Kebiasaan tersebut membuat anak merasa bahwa pendapatnya dihargai. Secara perlahan, anak juga belajar bertanggung jawab terhadap keputusan yang dibuatnya.
3. Membiasakan Anak Berbicara dan Menyampaikan Pendapat
Orang tua dapat menyediakan waktu untuk mendengarkan cerita atau pendapat anak tanpa langsung menyalahkan maupun memotong pembicaraan.
Ketika anak merasa didengarkan, ia akan lebih nyaman mengungkapkan pikiran dan perasaannya. Kebiasaan ini juga dapat membantu anak menjadi lebih berani berbicara di lingkungan sosial.
4. Mengajarkan Anak untuk Tidak Takut Melakukan Kesalahan
Kesalahan merupakan bagian dari proses belajar. Karena itu, orang tua sebaiknya menghindari respons yang membuat anak merasa takut ketika melakukan kesalahan.

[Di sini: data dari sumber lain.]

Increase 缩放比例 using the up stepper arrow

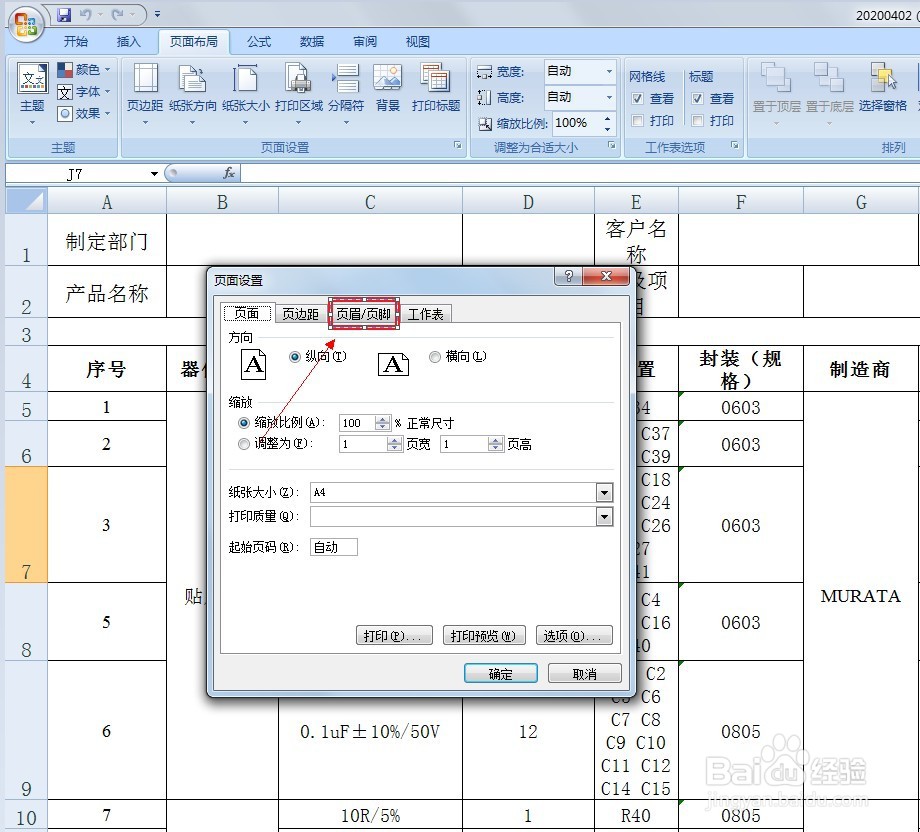point(380,419)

Alih-alih memarahi, orang tua dapat mengajak anak memahami apa yang terjadi dan mencari cara untuk memperbaikinya. Dengan begitu, anak belajar bahwa kegagalan bukan berarti dirinya tidak mampu.
5. Memberikan Tanggung Jawab Sederhana
Tugas sederhana seperti merapikan mainan, menyiapkan perlengkapan sekolah, atau membantu pekerjaan rumah sesuai usia dapat menjadi sarana untuk membangun rasa percaya diri.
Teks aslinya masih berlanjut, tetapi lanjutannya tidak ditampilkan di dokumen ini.